The outcome of the just-ended election and its subsequent celebration has brought in its wake a very disturbing phenomenon that needs to be checked.
The phenomenon of lawlessness that occasioned the announcement of the general election results has become legendary.
At the end of the elections held in the country, the winners have resorted to creating chaos, including takeover state institutions and property.
This behaviour has led to vandalism and disregard for rules and regulation in most parts of the country.
The Times observation at the Kwame Nkrumah Interchange clearly shows that Ghanaians have a long way to go in ensuring sanity, after the declaration of election results.
At the Kwame Nkrumah Interchange, traders in flagrant disregard for the law, took over the pavement of the interchange and displayed their wares everywhere.
They took advantage of the absence of city guards and the police to sell at prohibited places.
This same misbehaviour has been reported at different locations across the country and this is not right.
Indeed, some maybe in a joyous mood following the victory of the party they voted for, but that is no license for lawlessness.
We must understand that state properties belong to everybody because state resources were used in building them.
It is, therefore, in the interest of every Ghanaian to protect these facilities and not vandalise them.
We are happy that at least the Accra Metropolitan Assembly in collaboration with the Ghana Police Service has moved in to clear the pavement of the interchange.

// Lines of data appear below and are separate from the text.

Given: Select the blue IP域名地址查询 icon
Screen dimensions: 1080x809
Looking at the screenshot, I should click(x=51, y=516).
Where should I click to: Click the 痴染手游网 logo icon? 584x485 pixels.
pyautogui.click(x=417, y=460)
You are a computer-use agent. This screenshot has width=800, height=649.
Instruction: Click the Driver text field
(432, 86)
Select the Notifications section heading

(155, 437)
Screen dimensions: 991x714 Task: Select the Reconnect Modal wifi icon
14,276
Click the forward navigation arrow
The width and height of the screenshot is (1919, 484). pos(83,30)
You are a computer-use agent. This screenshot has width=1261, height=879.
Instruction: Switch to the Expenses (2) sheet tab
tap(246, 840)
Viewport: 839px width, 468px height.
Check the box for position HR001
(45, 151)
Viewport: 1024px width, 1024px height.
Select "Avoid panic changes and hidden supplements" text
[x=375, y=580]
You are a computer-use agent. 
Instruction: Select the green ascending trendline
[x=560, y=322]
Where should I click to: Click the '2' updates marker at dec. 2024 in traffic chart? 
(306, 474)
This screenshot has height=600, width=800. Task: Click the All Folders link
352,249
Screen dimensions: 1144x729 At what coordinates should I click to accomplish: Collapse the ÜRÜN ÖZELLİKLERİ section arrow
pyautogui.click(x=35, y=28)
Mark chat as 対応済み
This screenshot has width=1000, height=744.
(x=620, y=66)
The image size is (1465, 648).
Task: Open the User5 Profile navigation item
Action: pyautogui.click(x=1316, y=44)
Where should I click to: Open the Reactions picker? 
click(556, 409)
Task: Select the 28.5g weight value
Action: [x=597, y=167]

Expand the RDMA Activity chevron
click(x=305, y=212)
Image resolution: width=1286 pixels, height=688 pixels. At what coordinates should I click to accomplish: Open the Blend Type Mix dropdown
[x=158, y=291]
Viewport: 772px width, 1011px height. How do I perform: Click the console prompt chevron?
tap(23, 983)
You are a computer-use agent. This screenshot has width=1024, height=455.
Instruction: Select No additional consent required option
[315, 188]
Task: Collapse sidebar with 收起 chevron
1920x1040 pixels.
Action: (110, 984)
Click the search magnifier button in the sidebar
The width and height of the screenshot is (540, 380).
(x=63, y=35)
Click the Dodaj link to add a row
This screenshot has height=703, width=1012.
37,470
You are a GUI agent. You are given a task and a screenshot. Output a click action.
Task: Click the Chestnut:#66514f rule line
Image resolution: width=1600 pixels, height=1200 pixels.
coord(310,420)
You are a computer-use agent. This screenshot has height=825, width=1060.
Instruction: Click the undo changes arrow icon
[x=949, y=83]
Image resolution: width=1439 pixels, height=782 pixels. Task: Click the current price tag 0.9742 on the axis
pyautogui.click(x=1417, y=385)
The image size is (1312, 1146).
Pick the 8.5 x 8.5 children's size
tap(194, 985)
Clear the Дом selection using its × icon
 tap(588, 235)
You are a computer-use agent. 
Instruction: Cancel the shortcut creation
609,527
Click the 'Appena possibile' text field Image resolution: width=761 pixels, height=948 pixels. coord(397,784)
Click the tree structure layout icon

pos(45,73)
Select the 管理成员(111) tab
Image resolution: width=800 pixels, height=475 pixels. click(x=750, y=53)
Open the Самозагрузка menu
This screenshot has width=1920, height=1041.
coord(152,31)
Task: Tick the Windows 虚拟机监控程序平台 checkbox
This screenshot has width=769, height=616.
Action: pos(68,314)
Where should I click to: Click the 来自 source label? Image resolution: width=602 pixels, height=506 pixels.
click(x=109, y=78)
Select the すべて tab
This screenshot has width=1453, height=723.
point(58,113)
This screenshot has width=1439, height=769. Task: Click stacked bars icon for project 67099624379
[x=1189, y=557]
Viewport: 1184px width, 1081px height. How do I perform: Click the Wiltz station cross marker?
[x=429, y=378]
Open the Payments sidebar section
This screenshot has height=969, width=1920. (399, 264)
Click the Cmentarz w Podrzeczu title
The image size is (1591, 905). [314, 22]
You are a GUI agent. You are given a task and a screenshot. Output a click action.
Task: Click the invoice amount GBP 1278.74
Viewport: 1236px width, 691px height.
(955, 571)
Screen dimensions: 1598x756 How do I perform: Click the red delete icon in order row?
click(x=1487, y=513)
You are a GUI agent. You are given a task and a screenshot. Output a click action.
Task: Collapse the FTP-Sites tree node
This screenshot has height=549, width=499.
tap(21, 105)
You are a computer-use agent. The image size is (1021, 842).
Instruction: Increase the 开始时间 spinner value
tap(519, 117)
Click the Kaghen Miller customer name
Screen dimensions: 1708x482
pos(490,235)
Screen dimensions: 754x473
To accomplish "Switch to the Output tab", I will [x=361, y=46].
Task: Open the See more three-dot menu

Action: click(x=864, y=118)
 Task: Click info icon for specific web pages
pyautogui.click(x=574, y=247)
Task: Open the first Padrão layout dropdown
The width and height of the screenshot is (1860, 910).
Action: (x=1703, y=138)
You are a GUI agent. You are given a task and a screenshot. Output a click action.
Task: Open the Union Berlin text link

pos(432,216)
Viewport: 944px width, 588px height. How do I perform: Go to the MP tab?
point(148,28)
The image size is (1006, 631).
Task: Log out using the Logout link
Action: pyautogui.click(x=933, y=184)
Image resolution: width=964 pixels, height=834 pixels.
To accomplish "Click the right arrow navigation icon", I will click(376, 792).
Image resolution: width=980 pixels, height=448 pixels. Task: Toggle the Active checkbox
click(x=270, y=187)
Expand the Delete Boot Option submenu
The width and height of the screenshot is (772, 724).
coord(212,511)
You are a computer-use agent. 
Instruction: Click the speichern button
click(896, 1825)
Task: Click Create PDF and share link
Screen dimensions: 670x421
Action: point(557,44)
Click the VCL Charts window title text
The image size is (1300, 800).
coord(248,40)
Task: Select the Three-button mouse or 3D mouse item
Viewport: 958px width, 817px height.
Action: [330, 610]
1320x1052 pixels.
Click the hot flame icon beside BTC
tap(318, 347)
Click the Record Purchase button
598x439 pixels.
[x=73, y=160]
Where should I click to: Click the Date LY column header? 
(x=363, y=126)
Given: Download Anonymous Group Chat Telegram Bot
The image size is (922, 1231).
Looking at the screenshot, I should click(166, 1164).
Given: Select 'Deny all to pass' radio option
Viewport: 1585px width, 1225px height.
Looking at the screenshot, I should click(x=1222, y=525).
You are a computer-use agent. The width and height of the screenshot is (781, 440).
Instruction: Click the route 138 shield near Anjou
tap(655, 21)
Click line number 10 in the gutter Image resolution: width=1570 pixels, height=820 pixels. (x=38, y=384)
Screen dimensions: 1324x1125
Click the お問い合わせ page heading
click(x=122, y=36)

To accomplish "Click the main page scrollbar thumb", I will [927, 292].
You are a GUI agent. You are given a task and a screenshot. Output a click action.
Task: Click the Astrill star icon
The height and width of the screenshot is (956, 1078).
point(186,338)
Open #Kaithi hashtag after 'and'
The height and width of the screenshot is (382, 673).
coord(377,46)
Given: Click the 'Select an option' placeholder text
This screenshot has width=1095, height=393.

It is unhealthy for a section of the public to become lawless just because there is a change of government.
The country will suffer because of the lawlessness of a few people, therefore, it is in our collective interest to obey the laws of the land.
Even as we celebrate the election victory, we must do so bearing in mind that the country must not became lawless and ungovernable.
This is the only country we have, and we must all be law abiding to ensure that we remain peaceful people.